Sharemarket will open under a cloud of uncertainty today.
If bondholders reject the debt deal entirely, there will be a big problem. Photo: AFP
So this is it. After three years of high drama, the European Union is staring at its first ever sovereign default and, ironically, unlike every other deadline so far, this one looks set to be adhered to.
At 8pm GMT tonight (7am, AEDT, Friday morning), the authorities will know - or have a very good idea - how many of Greece’s international creditors have accepted its 206 billion euro ($256 billion) bond-swap offer.
The results will probably take a few days to come out - Athens has to put its decisions through Brussels’ sluggish decision making processes - but this time it isn’t up to the politicians so the possible outcomes are clearer.

1. A miracle:
 95 per cent of Greek bondholders accept the deal, allowing a purely ‘‘voluntary’’ restructuring to go ahead. Athens is desperate to secure a ‘‘voluntary’’ agreement from bondholders - crucial to protecting its word and reputation in international markets, as well as avoiding a dreaded ‘‘disorderly’’ default.
Both the hurdle and the deal - creditors are being asked to swap their bonds for new ones worth around a third of the value - are tough. The International Institute of Finance, the body that has negotiated with the Greek government on behalf of bondholders, said its members ‘‘intend to participate’’ in the deal.

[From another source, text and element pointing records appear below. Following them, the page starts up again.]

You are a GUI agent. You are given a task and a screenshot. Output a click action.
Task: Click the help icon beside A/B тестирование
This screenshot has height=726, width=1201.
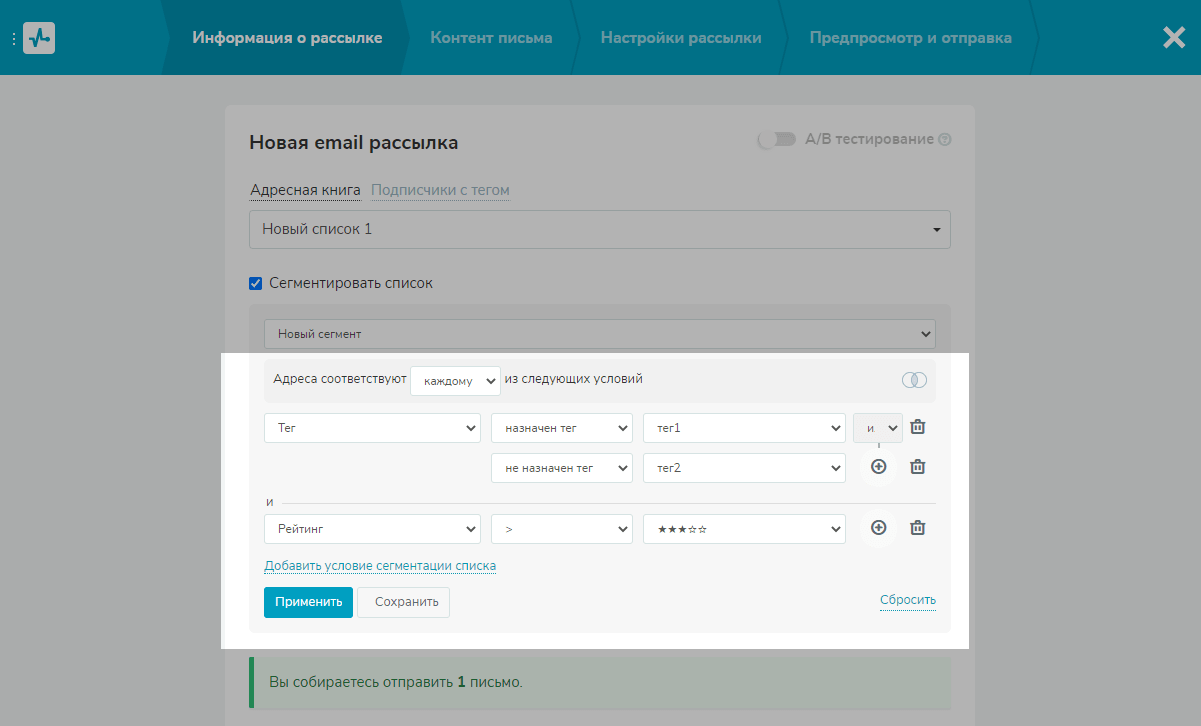(x=944, y=140)
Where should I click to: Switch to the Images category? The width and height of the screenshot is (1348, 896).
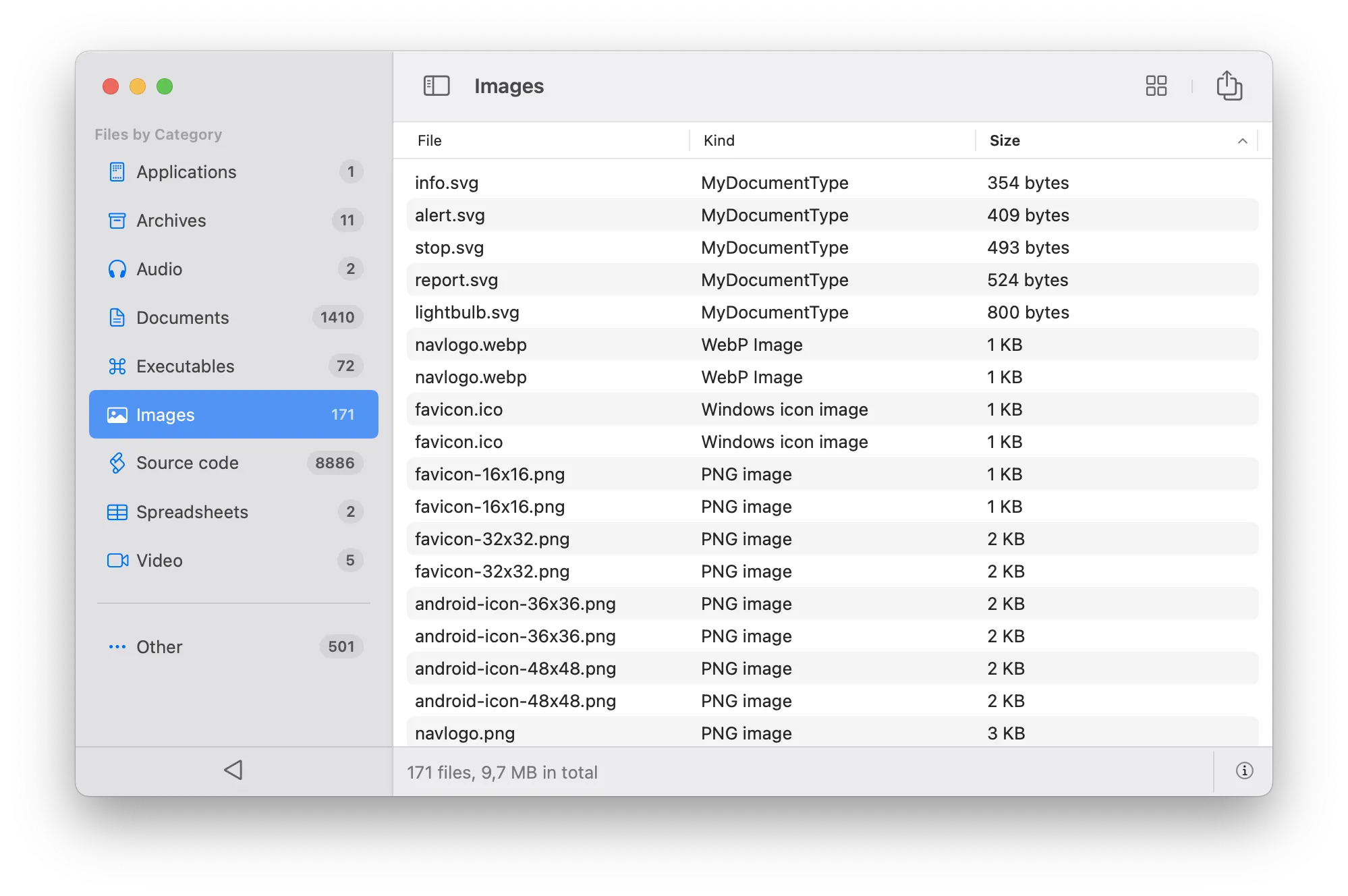click(x=167, y=415)
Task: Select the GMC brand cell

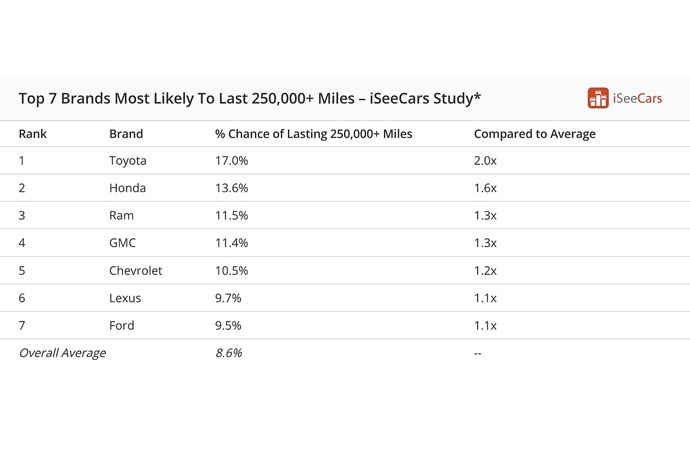Action: [122, 243]

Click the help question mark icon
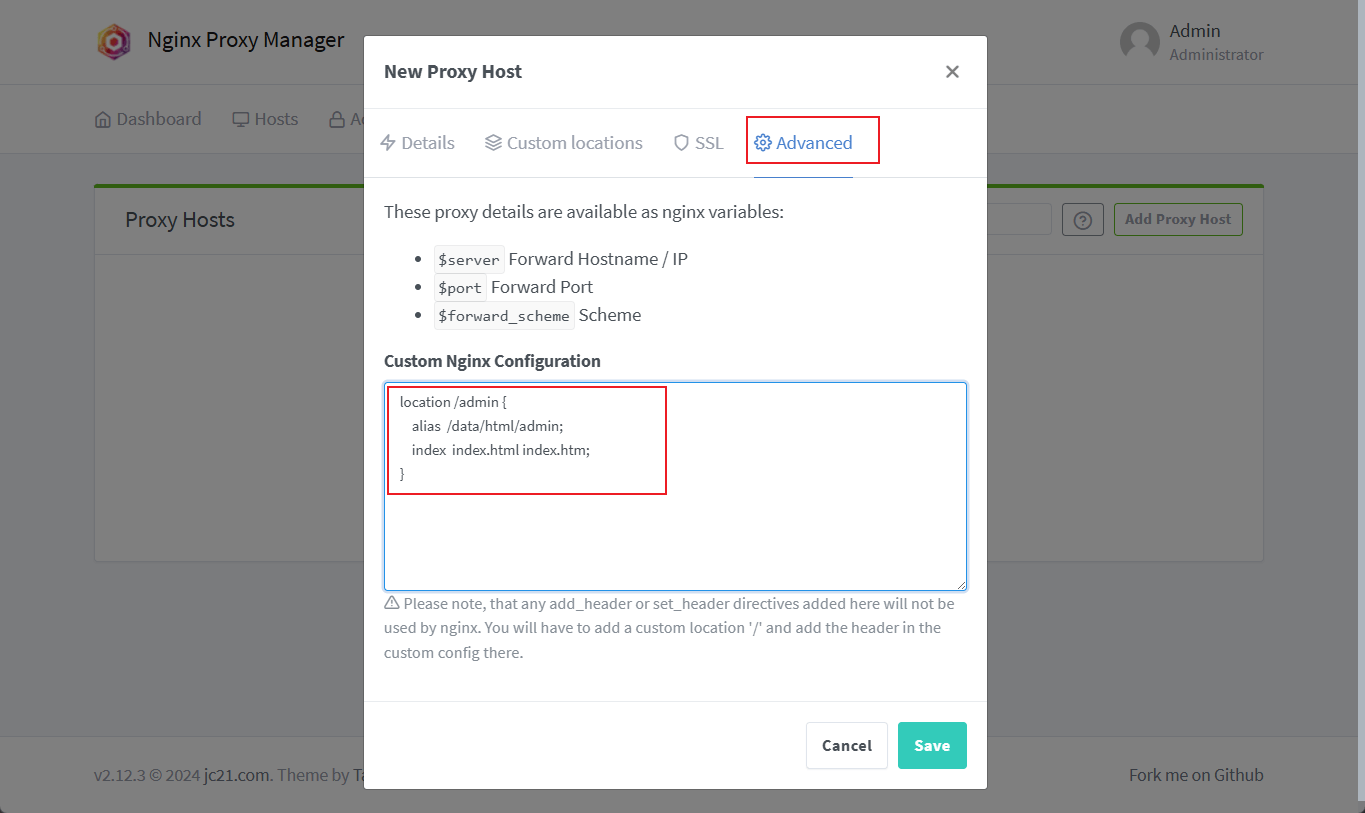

The group released several tallies yesterday, in the latest of which they said they spoke for bonds ‘‘amounting in aggregate to 84 billion euros, or 40.8 per cent of the 206 billion euro total PSI eligible debt.’’
A raft of international banks have announced their intention to accept the deal, too, but we already know some are voting against.

2. A forced deal: 
between 66 per cent and 90 per cent of bondholders accept; Athens steps in and imposes the deal on the others. In Athens, the voluntary deal seemed unobtainable weeks ago. So last month politicians approved of Collective Action Clauses (CACs) being inserted retrospectively if necessary.

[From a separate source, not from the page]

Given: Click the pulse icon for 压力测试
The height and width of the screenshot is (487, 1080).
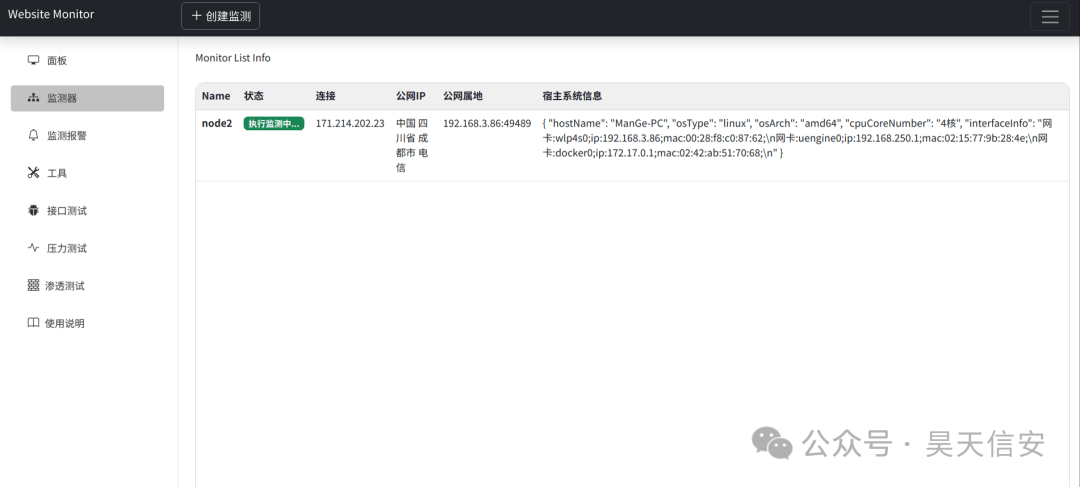Looking at the screenshot, I should pyautogui.click(x=33, y=248).
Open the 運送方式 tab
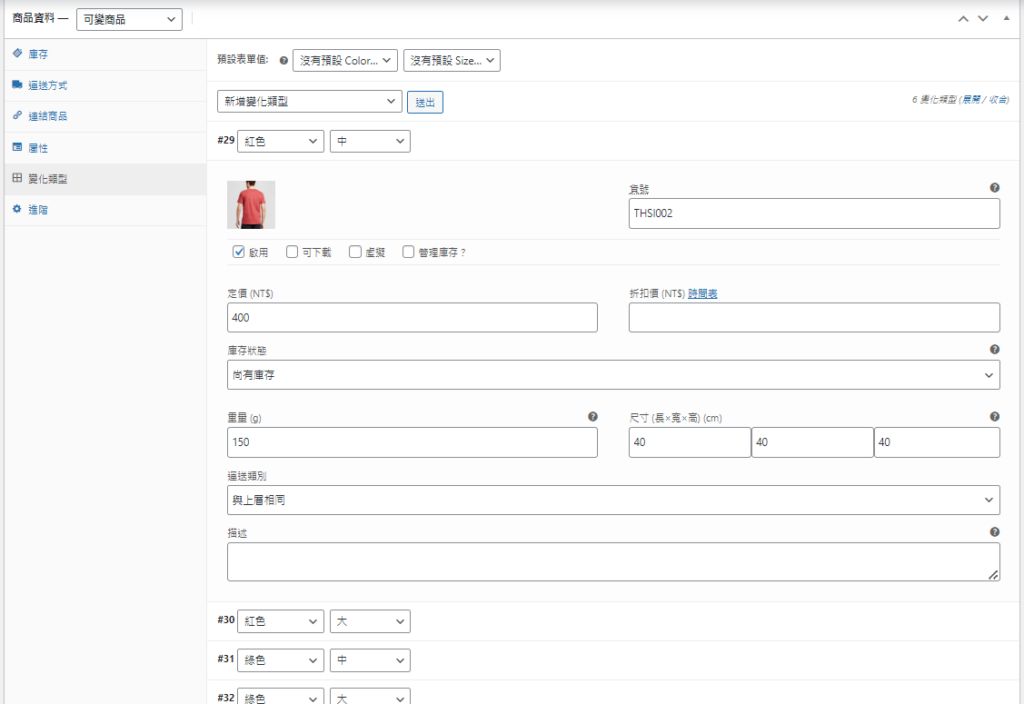1024x704 pixels. [x=47, y=85]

These CACs allow the government to foist the deal on all bondholders if 66 per cent of those who vote approve the deal. So the deal will get done but this time the coercive element can’t be ignored: rating agencies have said they will declare Greece to be in default.

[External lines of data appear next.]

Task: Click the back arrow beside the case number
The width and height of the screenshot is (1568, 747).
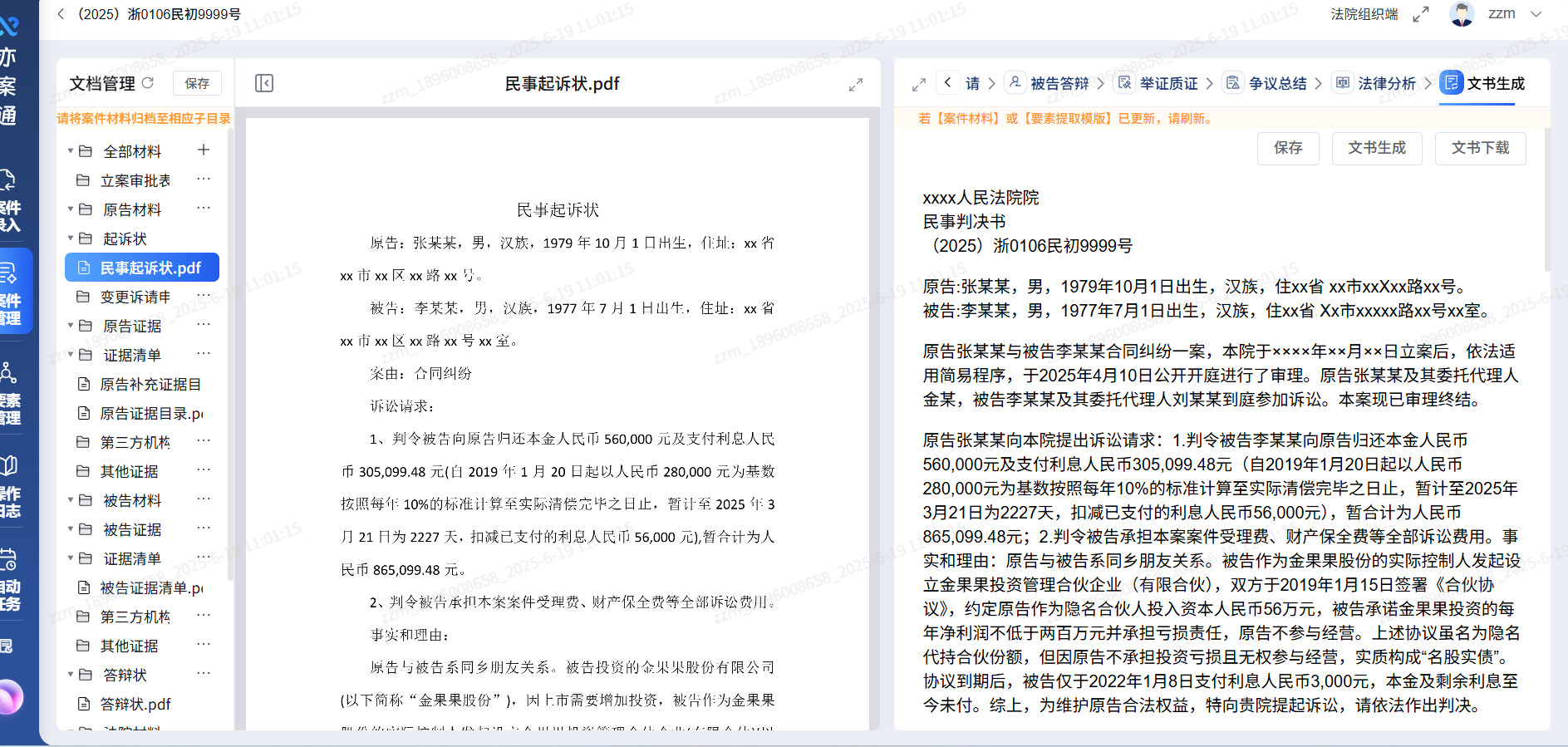Action: pos(61,14)
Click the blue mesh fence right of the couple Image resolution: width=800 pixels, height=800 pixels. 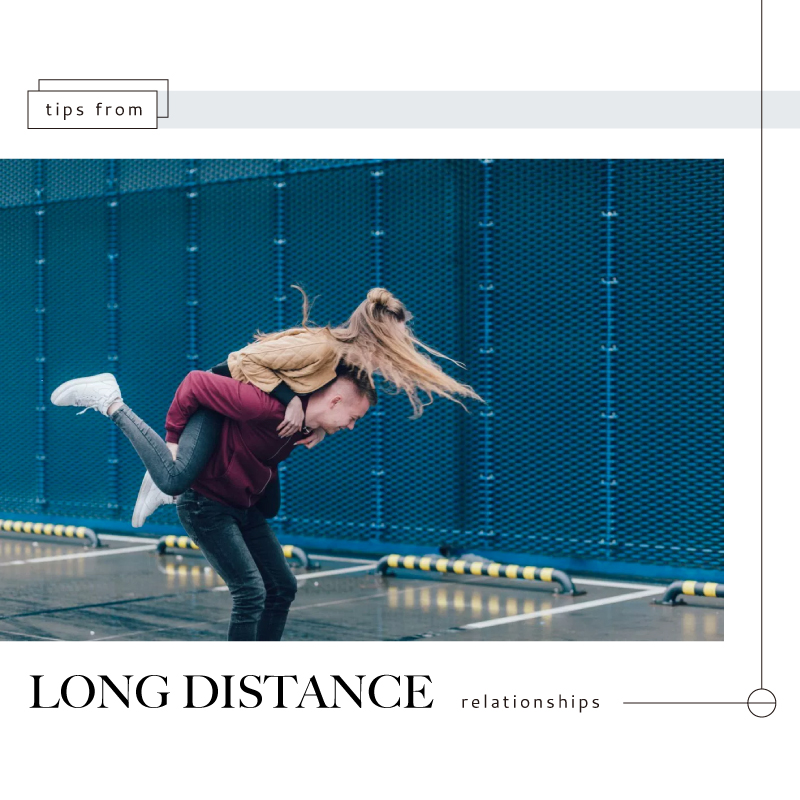pyautogui.click(x=587, y=357)
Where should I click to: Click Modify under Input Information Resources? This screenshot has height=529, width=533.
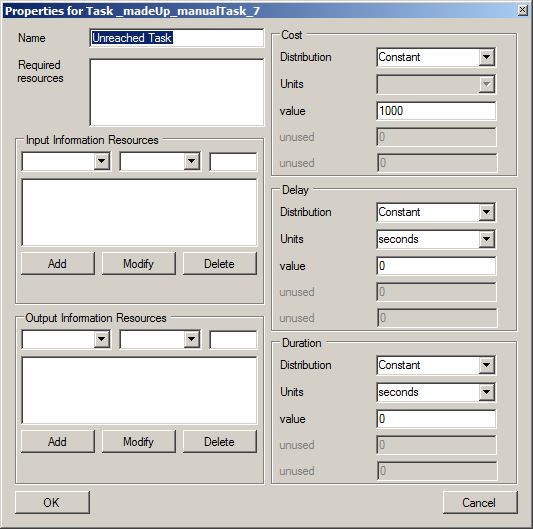pos(139,263)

The International Swaps & Derivatives Association is also likely to reconvene to decide if the credit default insurance ought to be triggered.

3. Armageddon:
 less than 66 per cent approval, pointing to a disorderly default. If bondholders reject the deal entirely, there will be a big problem.
In a strongly-worded statement on Tuesday, Greece said it ‘‘does not contemplate the availability of funds’’ to bondholders who refuse to accept the deal. Berlin has said it will not release the 130 billion euro bail-out funds without a deal. Greece needs the cash to repay a 14.5 billion euro bond due on March 20.

What happens then is unknown: it hasn’t happened before.